(Dataset records)
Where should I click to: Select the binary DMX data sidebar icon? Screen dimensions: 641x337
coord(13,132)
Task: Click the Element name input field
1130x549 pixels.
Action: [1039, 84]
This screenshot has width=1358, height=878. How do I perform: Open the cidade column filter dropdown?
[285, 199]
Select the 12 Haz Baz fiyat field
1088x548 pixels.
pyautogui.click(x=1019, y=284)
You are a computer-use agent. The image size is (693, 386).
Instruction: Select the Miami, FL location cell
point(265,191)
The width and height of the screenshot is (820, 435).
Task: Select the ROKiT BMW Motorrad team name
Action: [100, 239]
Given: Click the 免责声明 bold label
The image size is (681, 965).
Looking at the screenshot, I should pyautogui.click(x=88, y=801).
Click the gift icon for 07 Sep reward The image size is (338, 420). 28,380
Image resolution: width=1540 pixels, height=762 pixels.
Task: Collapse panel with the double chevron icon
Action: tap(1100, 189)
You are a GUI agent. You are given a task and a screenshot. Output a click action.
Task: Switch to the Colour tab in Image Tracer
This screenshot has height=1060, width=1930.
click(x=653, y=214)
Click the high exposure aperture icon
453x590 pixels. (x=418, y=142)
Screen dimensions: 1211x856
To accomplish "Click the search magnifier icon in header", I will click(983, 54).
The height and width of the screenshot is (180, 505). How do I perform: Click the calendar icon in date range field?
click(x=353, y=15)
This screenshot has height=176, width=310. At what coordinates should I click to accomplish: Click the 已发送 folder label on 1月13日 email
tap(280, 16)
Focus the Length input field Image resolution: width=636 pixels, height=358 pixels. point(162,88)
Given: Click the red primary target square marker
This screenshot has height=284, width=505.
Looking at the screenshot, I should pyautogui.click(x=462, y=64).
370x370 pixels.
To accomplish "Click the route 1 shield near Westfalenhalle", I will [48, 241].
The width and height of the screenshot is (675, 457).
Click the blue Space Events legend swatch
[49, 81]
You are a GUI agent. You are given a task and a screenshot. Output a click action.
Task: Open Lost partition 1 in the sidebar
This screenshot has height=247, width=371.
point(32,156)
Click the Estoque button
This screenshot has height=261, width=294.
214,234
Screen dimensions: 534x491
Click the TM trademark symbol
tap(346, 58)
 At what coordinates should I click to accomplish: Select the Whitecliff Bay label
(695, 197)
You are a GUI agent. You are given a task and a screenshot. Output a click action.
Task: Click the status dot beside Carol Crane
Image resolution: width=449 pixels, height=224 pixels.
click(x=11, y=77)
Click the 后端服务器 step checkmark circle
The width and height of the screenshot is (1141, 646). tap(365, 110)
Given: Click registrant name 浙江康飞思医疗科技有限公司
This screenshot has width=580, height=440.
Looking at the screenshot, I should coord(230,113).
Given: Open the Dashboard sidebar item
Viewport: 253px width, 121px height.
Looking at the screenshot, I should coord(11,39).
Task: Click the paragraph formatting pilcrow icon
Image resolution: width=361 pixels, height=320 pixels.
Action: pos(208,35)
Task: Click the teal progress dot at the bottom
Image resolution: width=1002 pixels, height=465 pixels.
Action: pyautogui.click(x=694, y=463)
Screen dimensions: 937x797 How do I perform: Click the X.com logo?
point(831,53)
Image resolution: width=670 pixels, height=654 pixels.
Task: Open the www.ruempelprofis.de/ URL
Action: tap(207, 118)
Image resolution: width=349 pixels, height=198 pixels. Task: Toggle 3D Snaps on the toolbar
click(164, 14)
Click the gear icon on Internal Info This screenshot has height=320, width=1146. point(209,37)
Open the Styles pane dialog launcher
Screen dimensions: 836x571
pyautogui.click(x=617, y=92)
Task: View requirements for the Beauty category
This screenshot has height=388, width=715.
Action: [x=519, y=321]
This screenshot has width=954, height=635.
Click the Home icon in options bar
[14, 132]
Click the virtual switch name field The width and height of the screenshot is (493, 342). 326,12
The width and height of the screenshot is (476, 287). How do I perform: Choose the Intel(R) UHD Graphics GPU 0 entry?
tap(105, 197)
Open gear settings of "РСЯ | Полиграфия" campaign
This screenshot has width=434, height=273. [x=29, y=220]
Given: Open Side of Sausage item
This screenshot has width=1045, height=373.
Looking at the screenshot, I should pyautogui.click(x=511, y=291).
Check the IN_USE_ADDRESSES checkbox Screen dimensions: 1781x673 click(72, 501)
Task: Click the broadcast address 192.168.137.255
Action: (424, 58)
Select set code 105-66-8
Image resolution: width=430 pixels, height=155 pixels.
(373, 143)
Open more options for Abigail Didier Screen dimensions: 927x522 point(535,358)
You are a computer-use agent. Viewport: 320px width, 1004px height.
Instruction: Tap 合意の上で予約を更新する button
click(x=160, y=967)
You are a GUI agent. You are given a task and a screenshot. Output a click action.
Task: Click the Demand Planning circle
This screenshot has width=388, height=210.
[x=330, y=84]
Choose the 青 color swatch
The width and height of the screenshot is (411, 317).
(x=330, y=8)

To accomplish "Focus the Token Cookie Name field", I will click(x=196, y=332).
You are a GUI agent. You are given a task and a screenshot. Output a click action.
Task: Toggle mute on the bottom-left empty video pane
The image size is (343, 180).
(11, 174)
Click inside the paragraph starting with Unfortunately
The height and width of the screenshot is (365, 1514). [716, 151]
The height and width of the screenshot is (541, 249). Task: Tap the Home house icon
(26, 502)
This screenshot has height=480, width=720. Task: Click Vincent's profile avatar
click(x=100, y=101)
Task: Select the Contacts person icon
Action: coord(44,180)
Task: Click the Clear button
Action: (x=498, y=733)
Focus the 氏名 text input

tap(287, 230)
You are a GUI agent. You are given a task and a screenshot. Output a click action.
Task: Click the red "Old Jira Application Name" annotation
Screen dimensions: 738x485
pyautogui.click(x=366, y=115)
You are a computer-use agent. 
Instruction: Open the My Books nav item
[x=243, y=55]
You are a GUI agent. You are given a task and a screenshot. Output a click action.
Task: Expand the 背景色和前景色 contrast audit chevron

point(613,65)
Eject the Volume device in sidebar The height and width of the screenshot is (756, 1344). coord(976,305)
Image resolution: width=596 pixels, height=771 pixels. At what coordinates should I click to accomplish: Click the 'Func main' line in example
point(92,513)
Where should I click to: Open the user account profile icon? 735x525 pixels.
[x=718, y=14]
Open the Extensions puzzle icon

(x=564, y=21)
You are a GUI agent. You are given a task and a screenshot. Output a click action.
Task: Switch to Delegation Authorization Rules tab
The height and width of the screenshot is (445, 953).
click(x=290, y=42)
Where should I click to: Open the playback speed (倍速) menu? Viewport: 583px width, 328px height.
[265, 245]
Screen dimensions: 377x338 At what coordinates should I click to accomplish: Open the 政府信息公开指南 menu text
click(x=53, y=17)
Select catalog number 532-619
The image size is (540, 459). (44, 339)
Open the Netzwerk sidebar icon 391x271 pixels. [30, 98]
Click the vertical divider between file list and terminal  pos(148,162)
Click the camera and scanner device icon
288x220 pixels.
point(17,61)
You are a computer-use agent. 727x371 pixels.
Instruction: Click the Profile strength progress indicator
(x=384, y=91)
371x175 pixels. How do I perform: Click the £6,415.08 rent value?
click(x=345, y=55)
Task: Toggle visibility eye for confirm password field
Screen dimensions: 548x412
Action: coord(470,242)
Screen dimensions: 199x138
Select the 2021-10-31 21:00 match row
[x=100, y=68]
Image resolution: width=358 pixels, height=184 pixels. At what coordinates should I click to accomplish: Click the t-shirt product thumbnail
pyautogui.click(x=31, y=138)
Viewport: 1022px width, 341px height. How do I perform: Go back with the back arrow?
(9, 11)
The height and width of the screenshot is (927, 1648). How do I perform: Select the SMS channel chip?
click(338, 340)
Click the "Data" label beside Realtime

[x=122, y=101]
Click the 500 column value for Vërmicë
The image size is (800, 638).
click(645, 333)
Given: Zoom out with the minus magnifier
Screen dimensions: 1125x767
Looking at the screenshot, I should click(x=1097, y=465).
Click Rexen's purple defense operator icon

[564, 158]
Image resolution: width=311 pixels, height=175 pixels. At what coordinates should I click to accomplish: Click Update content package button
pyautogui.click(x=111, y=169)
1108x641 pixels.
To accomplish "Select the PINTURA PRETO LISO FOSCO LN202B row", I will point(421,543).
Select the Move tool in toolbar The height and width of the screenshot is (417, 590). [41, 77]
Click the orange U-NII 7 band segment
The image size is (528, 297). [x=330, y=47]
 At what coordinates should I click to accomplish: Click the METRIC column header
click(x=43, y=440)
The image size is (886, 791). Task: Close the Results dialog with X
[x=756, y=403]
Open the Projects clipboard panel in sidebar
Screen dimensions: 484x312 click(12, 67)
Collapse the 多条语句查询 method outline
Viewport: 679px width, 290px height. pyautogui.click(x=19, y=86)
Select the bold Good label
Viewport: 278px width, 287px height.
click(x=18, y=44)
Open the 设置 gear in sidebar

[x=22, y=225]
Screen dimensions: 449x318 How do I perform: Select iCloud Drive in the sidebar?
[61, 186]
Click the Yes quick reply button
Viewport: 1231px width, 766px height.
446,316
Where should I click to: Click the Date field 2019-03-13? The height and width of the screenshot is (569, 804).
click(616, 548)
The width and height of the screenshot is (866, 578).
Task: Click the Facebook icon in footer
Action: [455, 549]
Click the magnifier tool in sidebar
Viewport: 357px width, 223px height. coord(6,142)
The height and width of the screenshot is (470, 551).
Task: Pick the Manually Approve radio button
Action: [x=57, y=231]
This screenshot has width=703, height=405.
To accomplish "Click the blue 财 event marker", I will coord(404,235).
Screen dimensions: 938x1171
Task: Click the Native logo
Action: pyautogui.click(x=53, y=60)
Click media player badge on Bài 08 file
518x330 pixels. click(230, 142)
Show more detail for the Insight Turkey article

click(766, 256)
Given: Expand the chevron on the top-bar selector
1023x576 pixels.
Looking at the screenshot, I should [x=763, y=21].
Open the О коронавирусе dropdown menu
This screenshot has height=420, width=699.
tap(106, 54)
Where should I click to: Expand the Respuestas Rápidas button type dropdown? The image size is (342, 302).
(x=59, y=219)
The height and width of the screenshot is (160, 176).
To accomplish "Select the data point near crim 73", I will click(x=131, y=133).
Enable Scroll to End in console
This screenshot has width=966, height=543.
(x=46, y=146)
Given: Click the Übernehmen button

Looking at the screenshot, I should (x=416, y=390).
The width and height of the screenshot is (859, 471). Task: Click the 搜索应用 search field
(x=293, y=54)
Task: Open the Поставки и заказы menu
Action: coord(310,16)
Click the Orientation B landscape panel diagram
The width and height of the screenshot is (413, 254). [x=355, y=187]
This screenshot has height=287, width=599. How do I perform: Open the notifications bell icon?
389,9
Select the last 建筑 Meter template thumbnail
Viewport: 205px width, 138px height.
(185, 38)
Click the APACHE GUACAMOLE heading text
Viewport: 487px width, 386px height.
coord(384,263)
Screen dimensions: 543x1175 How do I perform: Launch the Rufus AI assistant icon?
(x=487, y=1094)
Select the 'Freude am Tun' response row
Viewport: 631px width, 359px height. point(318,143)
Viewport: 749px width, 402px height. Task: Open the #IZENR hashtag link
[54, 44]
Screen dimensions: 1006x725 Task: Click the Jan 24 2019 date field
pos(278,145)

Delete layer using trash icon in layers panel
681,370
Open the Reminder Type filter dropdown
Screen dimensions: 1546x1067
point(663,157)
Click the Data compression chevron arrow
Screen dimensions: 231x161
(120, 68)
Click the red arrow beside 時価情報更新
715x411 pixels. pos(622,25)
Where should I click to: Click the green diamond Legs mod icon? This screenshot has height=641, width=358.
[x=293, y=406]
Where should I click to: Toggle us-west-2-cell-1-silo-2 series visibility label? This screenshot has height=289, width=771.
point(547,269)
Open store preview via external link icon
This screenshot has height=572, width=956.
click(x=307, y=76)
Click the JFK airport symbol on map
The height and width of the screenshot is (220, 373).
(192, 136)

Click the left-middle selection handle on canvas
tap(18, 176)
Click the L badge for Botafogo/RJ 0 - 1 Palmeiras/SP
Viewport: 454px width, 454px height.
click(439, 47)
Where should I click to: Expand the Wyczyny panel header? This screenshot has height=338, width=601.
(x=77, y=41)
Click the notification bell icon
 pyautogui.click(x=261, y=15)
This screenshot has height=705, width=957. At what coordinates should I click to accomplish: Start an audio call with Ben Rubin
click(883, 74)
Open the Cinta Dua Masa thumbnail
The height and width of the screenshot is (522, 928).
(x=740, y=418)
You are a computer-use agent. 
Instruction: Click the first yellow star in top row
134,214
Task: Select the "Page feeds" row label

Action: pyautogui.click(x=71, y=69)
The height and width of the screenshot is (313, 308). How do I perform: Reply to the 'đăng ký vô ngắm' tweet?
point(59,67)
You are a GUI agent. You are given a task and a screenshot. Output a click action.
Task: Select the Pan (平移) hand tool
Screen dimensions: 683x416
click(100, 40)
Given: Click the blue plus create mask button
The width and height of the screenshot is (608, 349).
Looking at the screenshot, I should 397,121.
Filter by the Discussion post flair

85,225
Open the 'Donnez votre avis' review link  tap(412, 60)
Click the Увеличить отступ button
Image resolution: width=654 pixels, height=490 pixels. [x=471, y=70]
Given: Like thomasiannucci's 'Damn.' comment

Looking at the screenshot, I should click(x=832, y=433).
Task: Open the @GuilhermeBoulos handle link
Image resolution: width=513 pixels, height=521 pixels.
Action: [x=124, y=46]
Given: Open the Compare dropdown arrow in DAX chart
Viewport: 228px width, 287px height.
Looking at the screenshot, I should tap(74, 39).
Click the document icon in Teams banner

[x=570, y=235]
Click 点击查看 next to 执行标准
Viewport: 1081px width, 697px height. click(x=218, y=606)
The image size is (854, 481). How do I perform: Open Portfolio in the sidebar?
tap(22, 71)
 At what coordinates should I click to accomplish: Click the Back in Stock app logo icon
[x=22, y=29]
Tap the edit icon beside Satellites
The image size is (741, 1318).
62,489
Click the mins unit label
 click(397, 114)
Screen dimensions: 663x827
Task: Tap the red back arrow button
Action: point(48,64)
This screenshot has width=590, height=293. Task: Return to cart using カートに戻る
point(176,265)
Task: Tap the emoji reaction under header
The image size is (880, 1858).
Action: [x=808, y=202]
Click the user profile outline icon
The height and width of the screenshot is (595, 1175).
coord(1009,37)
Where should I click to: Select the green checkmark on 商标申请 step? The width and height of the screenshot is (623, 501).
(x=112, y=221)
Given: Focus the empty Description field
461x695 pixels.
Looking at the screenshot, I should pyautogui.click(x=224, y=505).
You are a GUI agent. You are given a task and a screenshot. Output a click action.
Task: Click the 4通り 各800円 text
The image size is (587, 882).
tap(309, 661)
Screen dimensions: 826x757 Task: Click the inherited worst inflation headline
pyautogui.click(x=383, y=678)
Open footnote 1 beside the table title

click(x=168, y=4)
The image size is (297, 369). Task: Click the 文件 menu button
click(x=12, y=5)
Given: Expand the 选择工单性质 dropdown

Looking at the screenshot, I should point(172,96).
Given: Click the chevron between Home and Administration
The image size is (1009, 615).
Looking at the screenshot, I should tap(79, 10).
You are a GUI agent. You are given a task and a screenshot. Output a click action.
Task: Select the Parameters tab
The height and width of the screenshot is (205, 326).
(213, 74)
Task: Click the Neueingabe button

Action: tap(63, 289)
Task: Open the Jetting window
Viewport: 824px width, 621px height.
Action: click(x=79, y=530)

Problem: Your answer should be the exact lines above from the one with "Open more options" through the one with "Choose the 青 color swatch", both included, and nothing besides.

Response to the exercise:
Open more options for Abigail Didier Screen dimensions: 927x522 point(535,358)
You are a computer-use agent. Viewport: 320px width, 1004px height.
Instruction: Tap 合意の上で予約を更新する button
click(x=160, y=967)
You are a GUI agent. You are given a task and a screenshot. Output a click action.
Task: Click the Demand Planning circle
This screenshot has width=388, height=210.
[x=330, y=84]
Choose the 青 color swatch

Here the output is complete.